Although Bloomberg has attempted to make New York City a nanny-municipality with his crusades against calories, tobacco, trans-fat, salt, sugar, and noise, he hasn't generated the negatives that kept Hearst from compiling a winning political record. Journalism scholar W. Joseph Campbell, who has written extensively on Hearst (see Yellow Journalism: Puncturing the Myths, Defining the Legacy and The Year That Defined American Journalism: 1897 and the Clash of Paradigms) *, calls Hearst "a lightning rod for contempt in New York and beyond. Many people despised him for the way he burst on the newspaper scene in New York, disliking him for his self-promoting ways, his flamboyance in spending money, and his disdain for journalistic convention of the late of the 19th century."
Bloomberg has avoided scorn by playing political small-ball, unlike Hearst, who was given to calling for either war or the dismantling of the trusts. By grooming himself as a sensible yet iron-fisted ruler who doesn't want to transform your life—just to nudge you for your betterment—Bloomberg excites no negative passions. In fact, he excites few passions at all. Even taking a stand for a stern and all-embracing speech, he could pass for the world's wealthiest elementary-school principal.
As my Slate colleague David Weigel put it in a 2007 Reasonpiece, Bloomberg doesn't think government exists to keep people safe or to guard their property.

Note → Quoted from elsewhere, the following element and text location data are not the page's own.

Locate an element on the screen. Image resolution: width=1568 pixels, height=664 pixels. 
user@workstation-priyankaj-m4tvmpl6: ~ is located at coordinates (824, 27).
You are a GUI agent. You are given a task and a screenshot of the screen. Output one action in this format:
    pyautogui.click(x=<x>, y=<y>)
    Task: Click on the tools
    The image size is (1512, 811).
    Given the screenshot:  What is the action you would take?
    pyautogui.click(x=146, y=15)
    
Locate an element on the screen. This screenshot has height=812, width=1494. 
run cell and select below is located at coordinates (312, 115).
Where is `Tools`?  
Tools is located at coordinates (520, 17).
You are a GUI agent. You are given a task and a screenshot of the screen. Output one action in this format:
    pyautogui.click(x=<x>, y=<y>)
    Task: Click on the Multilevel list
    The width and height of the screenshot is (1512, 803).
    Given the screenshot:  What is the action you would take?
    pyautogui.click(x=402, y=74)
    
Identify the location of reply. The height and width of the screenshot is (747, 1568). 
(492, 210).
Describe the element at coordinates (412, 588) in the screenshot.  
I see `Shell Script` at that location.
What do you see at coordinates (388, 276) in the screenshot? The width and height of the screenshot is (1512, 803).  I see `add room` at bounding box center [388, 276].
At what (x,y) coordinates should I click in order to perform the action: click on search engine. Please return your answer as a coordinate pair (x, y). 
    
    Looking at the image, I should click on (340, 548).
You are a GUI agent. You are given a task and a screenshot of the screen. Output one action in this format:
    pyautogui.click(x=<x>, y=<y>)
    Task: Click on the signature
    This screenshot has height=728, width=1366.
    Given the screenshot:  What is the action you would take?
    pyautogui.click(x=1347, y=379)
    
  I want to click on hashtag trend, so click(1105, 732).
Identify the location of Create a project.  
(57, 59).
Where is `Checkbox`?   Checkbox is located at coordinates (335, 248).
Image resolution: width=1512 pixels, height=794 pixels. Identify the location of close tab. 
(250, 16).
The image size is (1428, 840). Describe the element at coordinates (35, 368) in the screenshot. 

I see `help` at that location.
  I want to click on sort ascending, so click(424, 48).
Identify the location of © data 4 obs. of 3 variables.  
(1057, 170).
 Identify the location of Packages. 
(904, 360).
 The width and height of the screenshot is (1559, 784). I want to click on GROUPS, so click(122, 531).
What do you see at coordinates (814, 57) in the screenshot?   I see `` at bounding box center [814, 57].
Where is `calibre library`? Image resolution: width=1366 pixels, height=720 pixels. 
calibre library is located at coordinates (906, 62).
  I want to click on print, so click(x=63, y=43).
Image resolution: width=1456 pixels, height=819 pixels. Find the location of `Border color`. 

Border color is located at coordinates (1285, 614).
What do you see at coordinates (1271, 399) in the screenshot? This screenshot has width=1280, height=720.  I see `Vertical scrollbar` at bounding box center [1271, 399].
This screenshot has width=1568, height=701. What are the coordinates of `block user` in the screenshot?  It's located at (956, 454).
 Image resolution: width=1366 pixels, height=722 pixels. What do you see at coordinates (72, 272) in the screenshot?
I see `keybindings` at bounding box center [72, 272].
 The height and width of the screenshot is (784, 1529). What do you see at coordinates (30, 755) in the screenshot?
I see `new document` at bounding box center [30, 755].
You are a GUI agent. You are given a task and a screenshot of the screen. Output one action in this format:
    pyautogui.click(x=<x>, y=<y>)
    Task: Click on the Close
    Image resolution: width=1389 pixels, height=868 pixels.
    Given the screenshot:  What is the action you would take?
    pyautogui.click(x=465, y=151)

He think it exists to make them better people.
And isn't that all God wants for his children?
Correction, Dec. 16, 2010: This article originally misspelled Dianne Feinstein's first name. (Return to the corrected sentence.)
Correction, Dec. 17, 2010: This article originally misstated the title of one of W. Joseph Campbell's books. It is The Year That Defined American Journalism: 1897 and the Clash of Paradigms—not 1896. ( Return to the corrected sentence.) Also, it misstated Nancy Soderberg's title. She held the rank of ambassador at the United Nations but was not the ambassador. (Return to the corrected sentence.)